## Do this:
Copy the lines of the records below with "dropdown" replaced by "drop-down menu" and everything else unchanged. Leave the pictures out of your answer.

## Word and element location data:

───

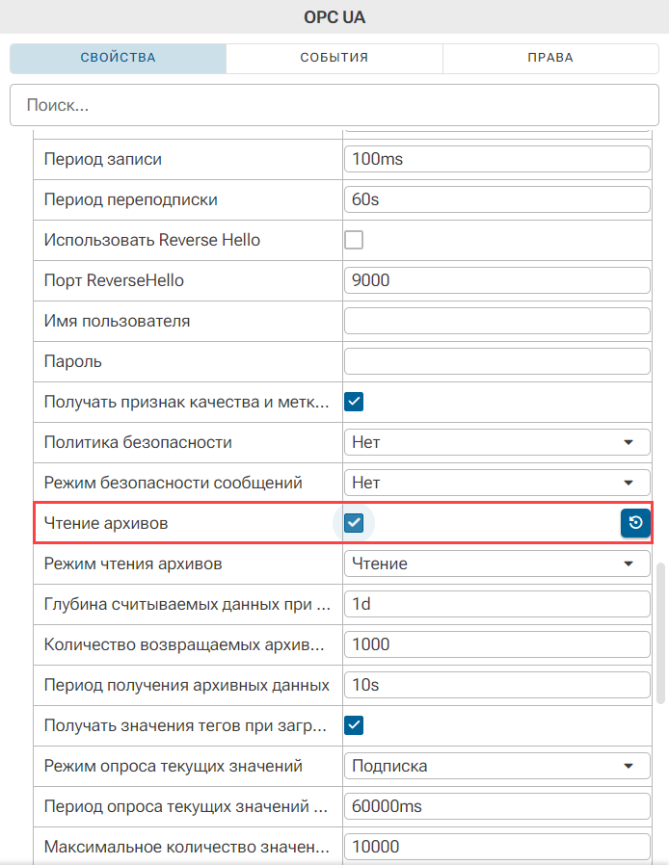Screen dimensions: 669x865
Task: Click the reset icon for Чтение архивов
Action: click(x=635, y=522)
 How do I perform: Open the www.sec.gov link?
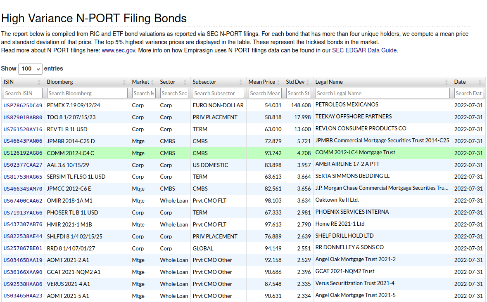pyautogui.click(x=119, y=50)
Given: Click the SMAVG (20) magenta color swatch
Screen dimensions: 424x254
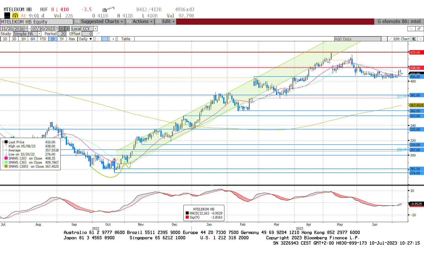Looking at the screenshot, I should pyautogui.click(x=6, y=158).
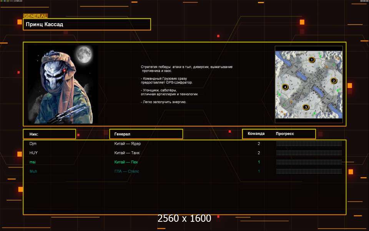This screenshot has width=369, height=231.
Task: Click the Китай — Танк general entry
Action: point(127,153)
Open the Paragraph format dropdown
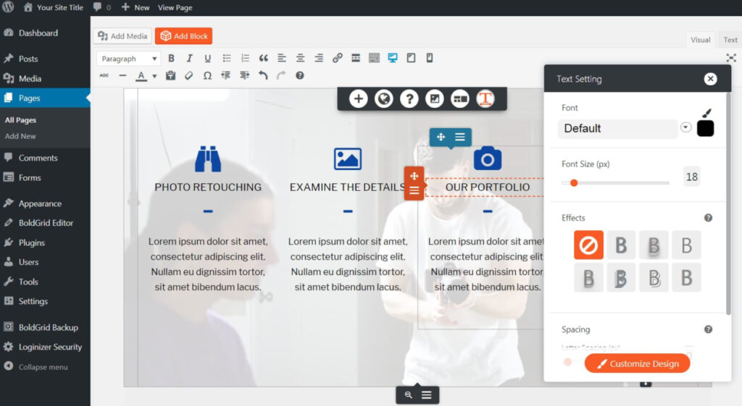The width and height of the screenshot is (742, 406). point(128,59)
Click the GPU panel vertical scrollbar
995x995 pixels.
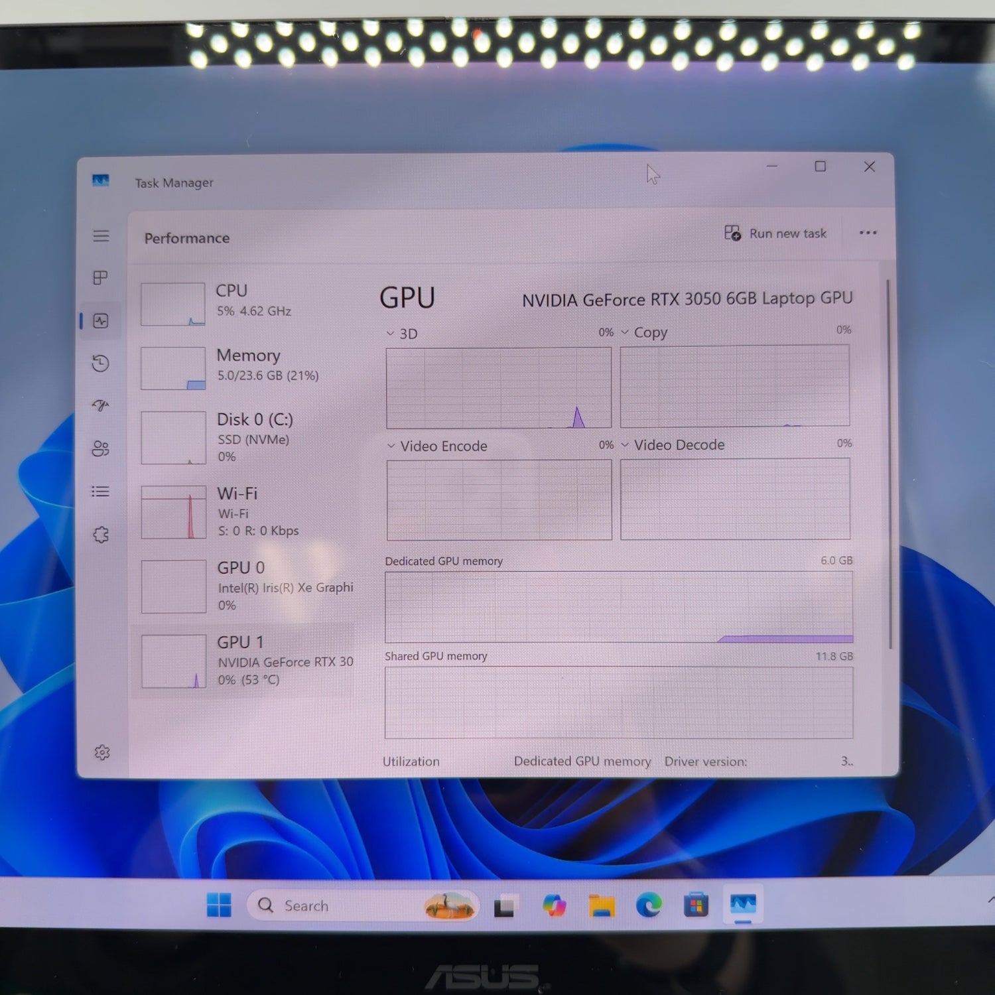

───

## Result:
Screen dimensions: 669x865
Task: Click the reset icon for Чтение архивов
Action: click(x=635, y=522)
 How do I perform: Open the www.sec.gov link?
pyautogui.click(x=119, y=50)
Given: Click the SMAVG (20) magenta color swatch
Screen dimensions: 424x254
Looking at the screenshot, I should pyautogui.click(x=6, y=158).
This screenshot has width=369, height=231.
Task: Click the Китай — Танк general entry
Action: point(127,153)
Open the Paragraph format drop-down menu
The width and height of the screenshot is (742, 406). point(128,59)
Click the GPU panel vertical scrollbar
995x995 pixels.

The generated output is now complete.